══ Record excerpts ══

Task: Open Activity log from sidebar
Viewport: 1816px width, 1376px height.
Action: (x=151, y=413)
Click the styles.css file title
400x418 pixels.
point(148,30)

═══

> [Task statement] Retyping every entry exactly is the whole of the task.

> [Final answer]
Task: Open Activity log from sidebar
Viewport: 1816px width, 1376px height.
Action: (x=151, y=413)
Click the styles.css file title
400x418 pixels.
point(148,30)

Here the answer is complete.